Dear Aunt Debbie,
Waves of nostalgia! I remember loving Tottie Plantagenet (not least for her extraordinary name), and am so glad you reminded me of The Doll's House. The subject of dolls made me think of a book I remember from second grade -- I don't think it was one I ever owned, but I retained some vivid images of Japanese dolls and the name Plum.
A bit of online searching, and it turns out to be another book by Rumer Godden, the unfortunately now out of print Little Plum.
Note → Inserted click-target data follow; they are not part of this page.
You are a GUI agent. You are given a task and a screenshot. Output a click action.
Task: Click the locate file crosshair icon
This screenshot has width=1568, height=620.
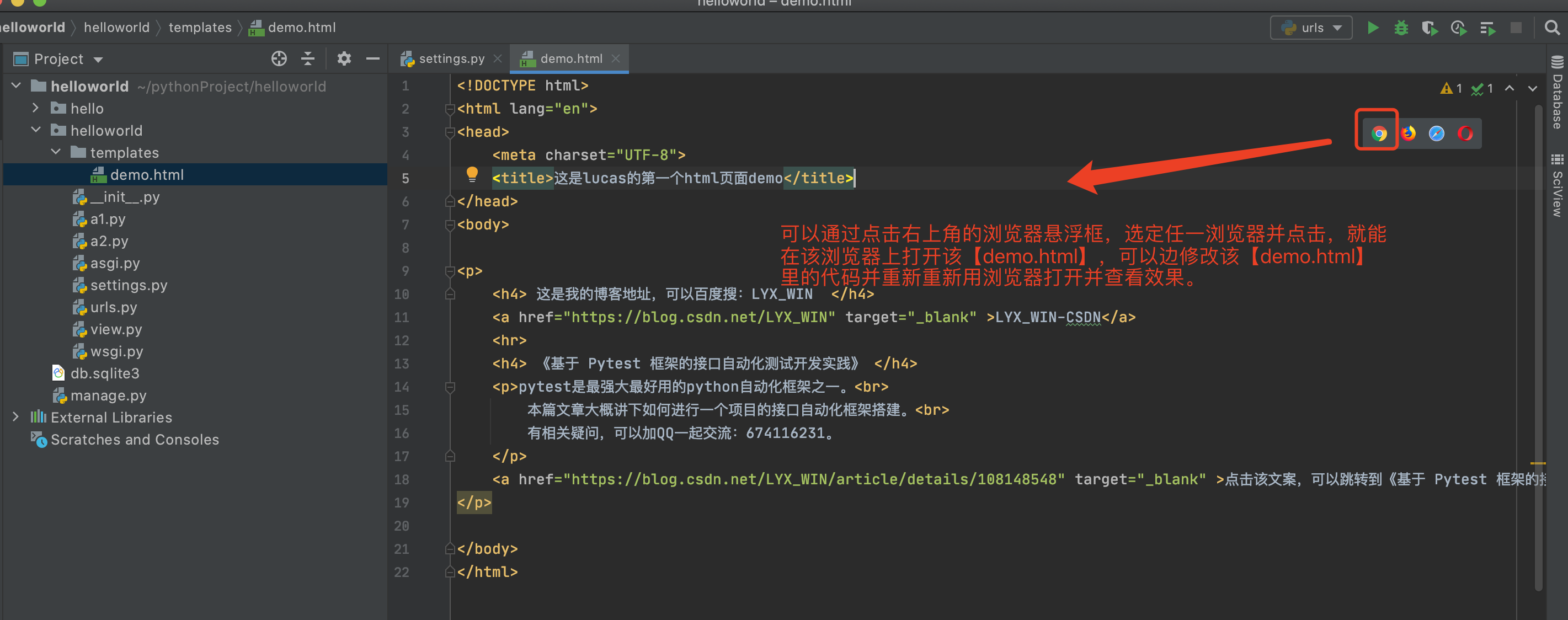(x=279, y=59)
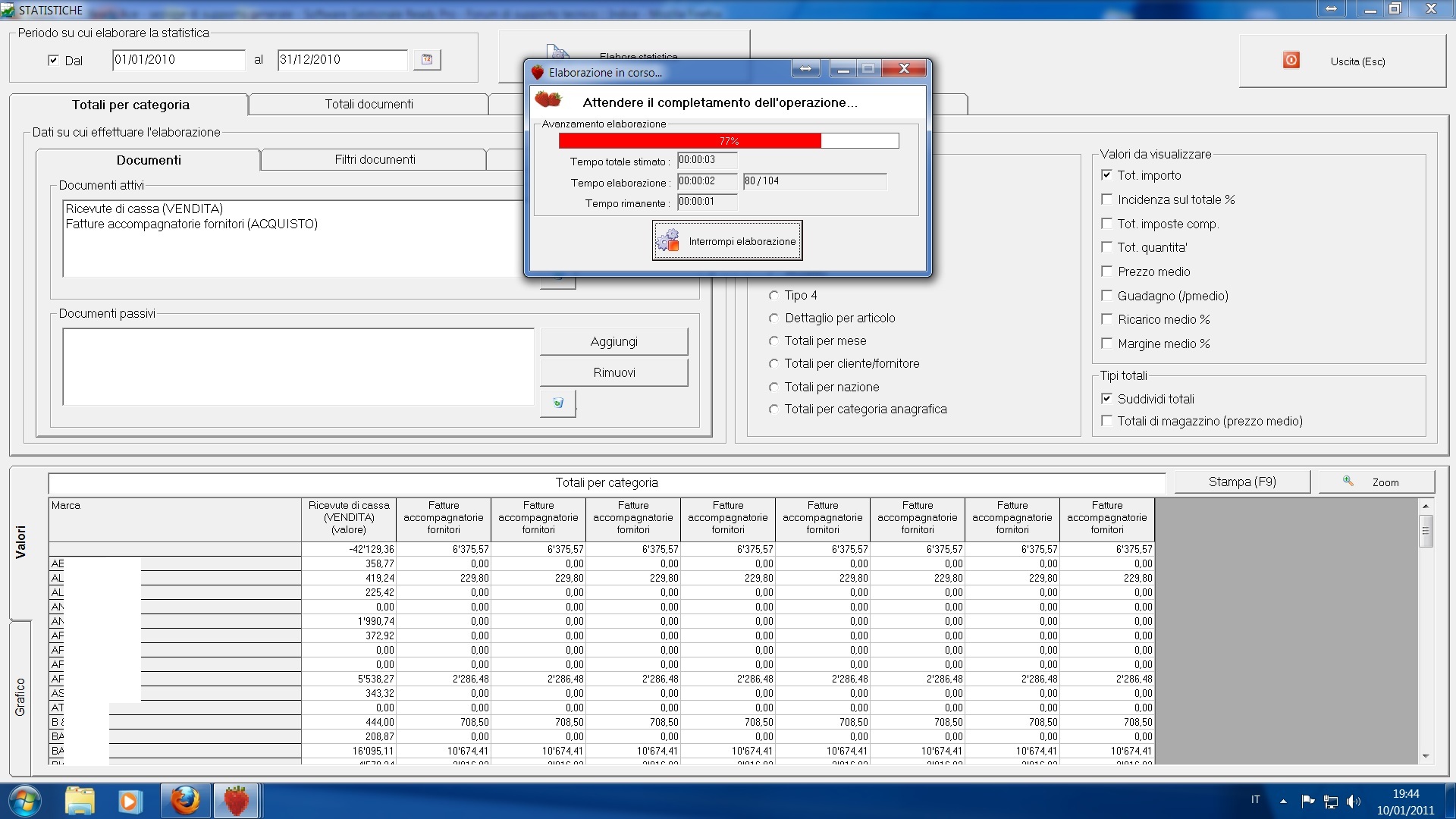Select Totali per mese radio button
Image resolution: width=1456 pixels, height=819 pixels.
[x=774, y=341]
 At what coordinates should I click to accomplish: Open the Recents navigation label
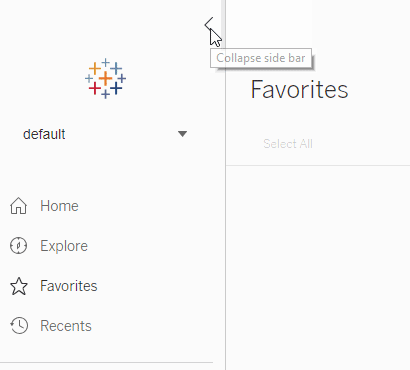click(66, 326)
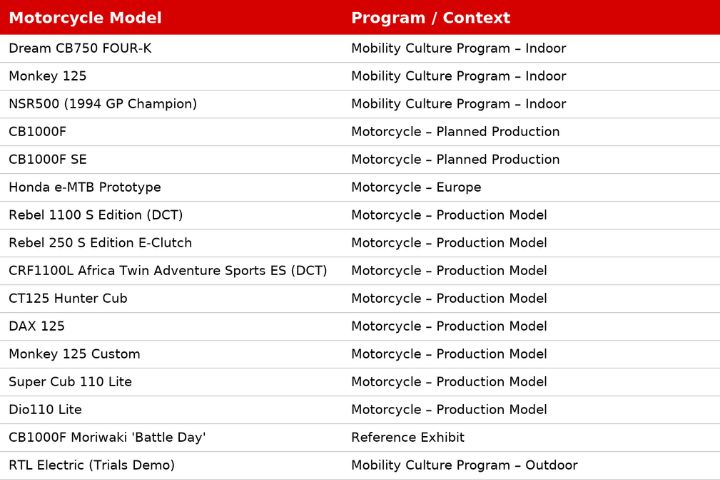Select the Dream CB750 FOUR-K row
Screen dimensions: 720x480
tap(360, 48)
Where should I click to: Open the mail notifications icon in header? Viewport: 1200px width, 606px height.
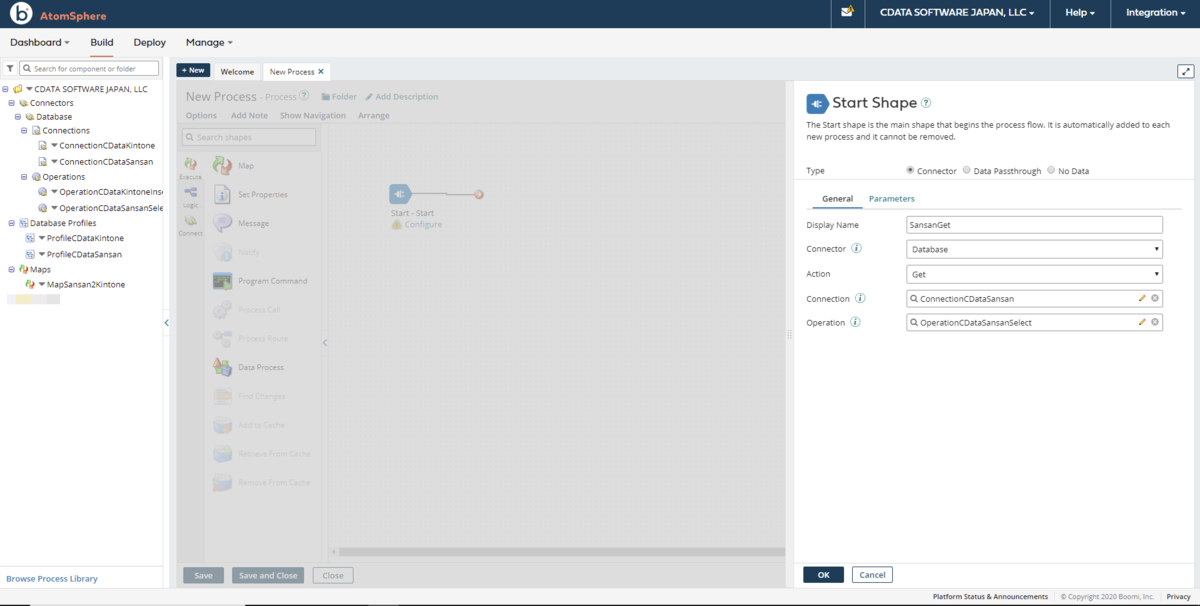[x=848, y=12]
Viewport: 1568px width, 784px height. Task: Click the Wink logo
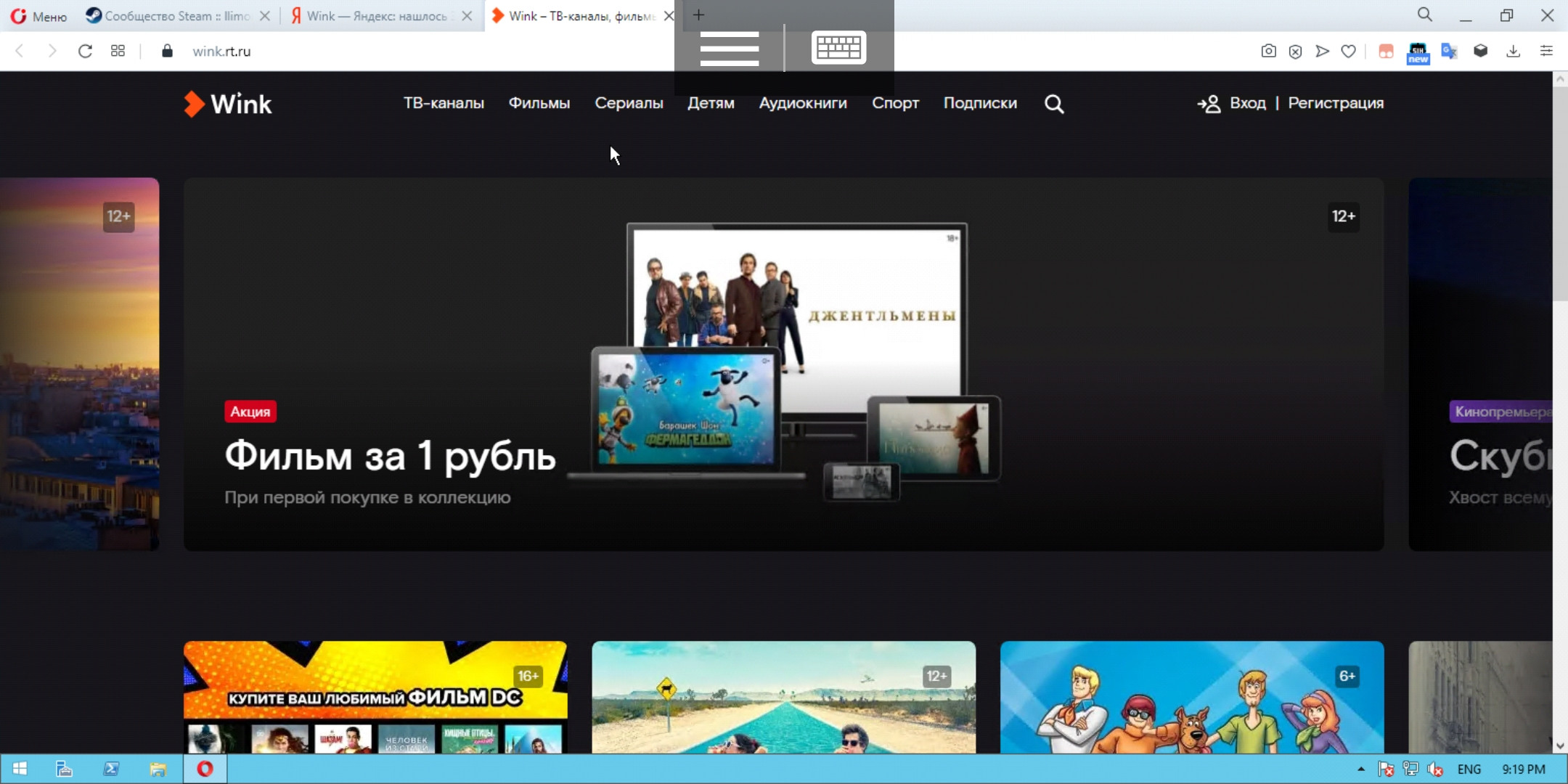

It's apparently the sequel to Miss Happiness and Miss Flower, which tells the story of eight-year-old Nona Fell (like Sara Crewe, a recent transplant from India to England), trying to fit into the family of her aunt, uncle, and cousins, and to handle her loneliness and outsider status. Nona (proper) and her cousin Belinda (tomboyish) receive two Japanese dolls, Miss Happiness and Miss Flower. Over the course of the book (and due partly to the machinations of the two dolls, who can speak to each other, though not to the girls), they become friends, and build and furnish an appropriate Japanese-style dollhouse for them. A third doll, Baby Peach, joins them. While I don't remember reading this book at all, online reviews wax poetic about the glories of the actual plans for dollhouse and furniture that Godden included in the book. Evidently, you can really build it from these plans.
Little Plum, the sequel, involves a rich family moving next door to the Fells' house. The rich girl has a Japanese doll as well (that would be Little Plum), but doesn't take good care of her. It's another story of girl friendship growing despite initial animosity, and the dolls have their own friendship and communication beneath the girls' notice. That's part of what I remember about the books, that and a climactic scene involving a doll falling out of a tree.
For a slightly younger age group, there is Beatrix Potter's wonderful The Tale of Two Bad Mice. Two gloriously named bad mice, Tom Thumb and his wife Hunca Munca, break into the dollhouse populated by two sentient but immobile dolls, and destroy lots of things in their search for food and items to steal. The fake food on the dolls' table is infuriating. It is terribly funny, and has a nice little moral at the end, as well as some great illustrations of how Hunca Munca uses some of her stolen booty when she has mouse babies in her hole.
I know it's not quite the same thing, but this thread made me think today for the first time in years about the series The Littles, by John Peterson. It's a big series, with lots of sequels, and I remember gobbling them like candy in elementary school, where they came super-cheap as part of a Scholastic catalog. I think I knew at the time that they weren't great books, but oh, they were fun. The Littles are a family of tiny almost-people (they have mouse-like tails) who live in the walls of the house of the Biggs. They get into all kinds of adventures, and danger lurks around every corner. There's something so appealing about the idea of tiny communication, be it doll or person.
In answer to your question about Mona Baby, I'm not sure how Eleanor feels about Isabel co-opting her. I know that Eleanor still does consider Mona Baby her baby, but she's been very generous about letting Isabel play with her. We shall see.
I collected final portfolios this week, and so have asked a few friends to help me out again, as several did this winter, by providing guest blogs for a couple of weeks while I am up to my neck in student writing. Look for Ian's mom Holly's take on books with maps in them on Monday.
Love, Annie
I read all the Rumer Godden doll books you mention when I was small - age 5? age 7? - because I loved the idea of being miniature. A little later, I took down off my mother's shelf a novel of Godden's for adults called "In This House of Brede," about nuns, which I understand was a recurring theme in her adult work, which I also loved for its serenity. Later still - I did this out of order - I ran into two novels of hers for teenagers, called "The Greengage Summer" and the Peacock something. Both focus on adolescent girls transplanted against their will to a new location (France in the first, India in the second), defiance against parents, and overt expressions of early, rebellion-driven sexuality. After the dolls and the nuns, this was not what I had expected or wanted from Rumer Godden, and I was TOTALLY SHOCKED.
ReplyDeleteWhile I'm thinking about being miniature - Debbie and Annie, do you remember reading and/or selling Ruth Chew's novels for young readers? They are all set in Park Slope and feature witches. I think that in one, the heroine shrinks and moves into her dollhouse. Or perhaps she stays normal sized and discovers tiny people living there? Either way, it was inspiring. I ordered these off the Scholastic Books form through my school - there are a lot of them, all quite short.
ReplyDeleteRuth Chew! I totally remember reading her books, but in an extremely vague way. I will have to look them up again, but her name inspires a little thrill in me.